Danıştay VDDK’nın bu kararı mükelleflerin aleyhine olup eleştiriye de açıktır. Öncelikle, 511 numaralı VUK Genel Tebliği ile Elektronik Tebligat Yönetmeliğindeki düzenlemeler iddia edildiği gibi paralel değildir. Tebliğde bilgilendirme mesajının muhatabına ulaşmamasının tebligatı geçersiz kılmayacağı söylenirken, Yönetmelikte bilgilendirmemenin yapılmamasının tebligatı geçersiz kılmayacağı belirtilmektedir. Dolayısıyla, Tebliğde bir bildirimin yapıldığı ancak muhataba ulaşmada sorun yaşandığı duruma ilişkin bir düzenleme yapılmışken, Yönetmelikte bildirimin yapılmaması düzenlenmiştir. Bu iki durumun paralel olmadığı ortadadır. 511 numaralı Tebliğde düzenleme mevcutken Elektronik Tebligat Yönetmeliğine dayanılarak karar tesis edilmesi isabetli olmamıştır. Kararda atıf yapılan AYM’nin Kanunun mükelleflerin belli aralıklarla e-tebligat adreslerini kontrol etme yükümlülüğü getirdiği yönündeki yorumu ise kanaatimce haşin bir yorumdur. Zira ne Kanunun lafzında, ne de gerekçesinde bunu destekler bir ifade yer almamaktadır. 5 günlük sürenin sonunda tebligatın yapılmış sayılacak olması bilgilendirme mesajı gönderilmemesinin gerekçesi olmamalıdır.

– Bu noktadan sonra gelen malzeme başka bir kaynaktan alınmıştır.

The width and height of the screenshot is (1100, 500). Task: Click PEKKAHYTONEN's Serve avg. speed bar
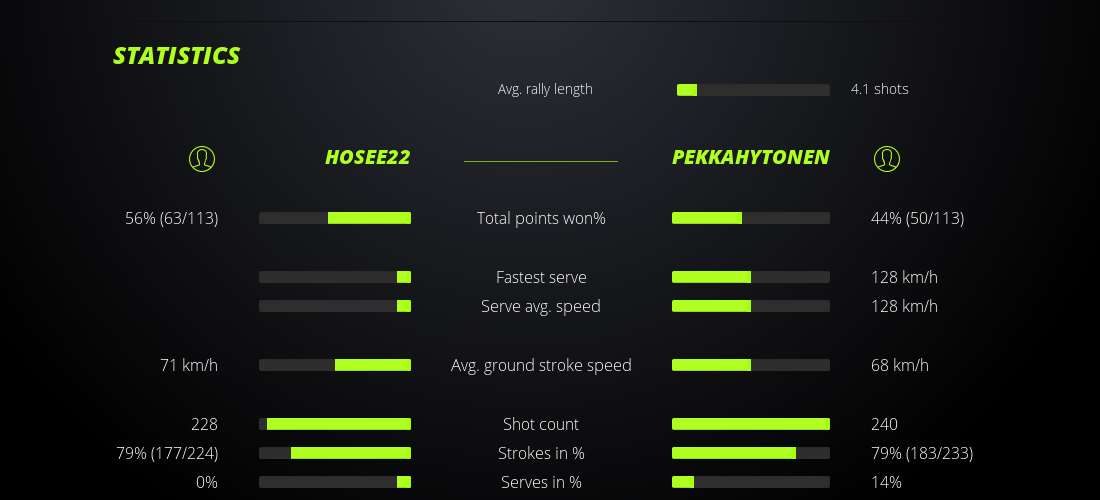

Mükellef haklarının daha da önem kazandığı günümüzde Danıştay’ın verdiği bu kararın mükelleflerin haklı beklentilerini korumaması nedeniyle eleştiriyi fazlasıyla hak ettiğini düşünüyorum.
Peki, Danıştay VDDK’nın bu kararı bağlayıcı mı? Söz konusu karar içtihadı birleştirme kararı olmadığından bağlayıcı olmadığı iddia edilebilir. Bu konunun literatürde tartışmalı olduğunu söyleyebiliriz. Diğer taraftan, idare hukukunda mahkemelerin görev ve yetkilerini düzenleyen 2579 sayılı Kanun’da 2014 yılında yapılan değişiklikle (madde 3/C), bölge idare mahkemelerinin kesin kararları arasındaki aykırılık ve uyuşmazlıkların giderilmesi, Danıştay’da konusuna göre İdari veya Vergi Dava Daireleri Kurulu tarafından yapılmakta olup, kurulların verdiği kararlar kesindir. Bu durumda, VDDK’nın bu kararı içtihadı birleştirme kararı gibi herkesi bağlayıcı nitelikte kabul edilmelidir. Kararın Resmî Gazete’de yayımlanmasının amacı da budur. Bu durumda, yasal bir değişiklik olmadığı sürece mükelleflerin vergi dairesinden bildirim mesajı beklemeden e-tebligat adreslerini sık sık kontrol etmelerinde fayda bulunmaktadır.
Sözün özü: Bildirim yaptığını bildirmezsen, bildirdiğini nereden bilirim?